What to do:
Each entry is to be printed again word for word.

:: Raw data ::

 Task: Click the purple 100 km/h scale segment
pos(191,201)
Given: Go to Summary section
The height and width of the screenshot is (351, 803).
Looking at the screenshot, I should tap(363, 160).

:::

Written solution:
 Task: Click the purple 100 km/h scale segment
pos(191,201)
Given: Go to Summary section
The height and width of the screenshot is (351, 803).
Looking at the screenshot, I should tap(363, 160).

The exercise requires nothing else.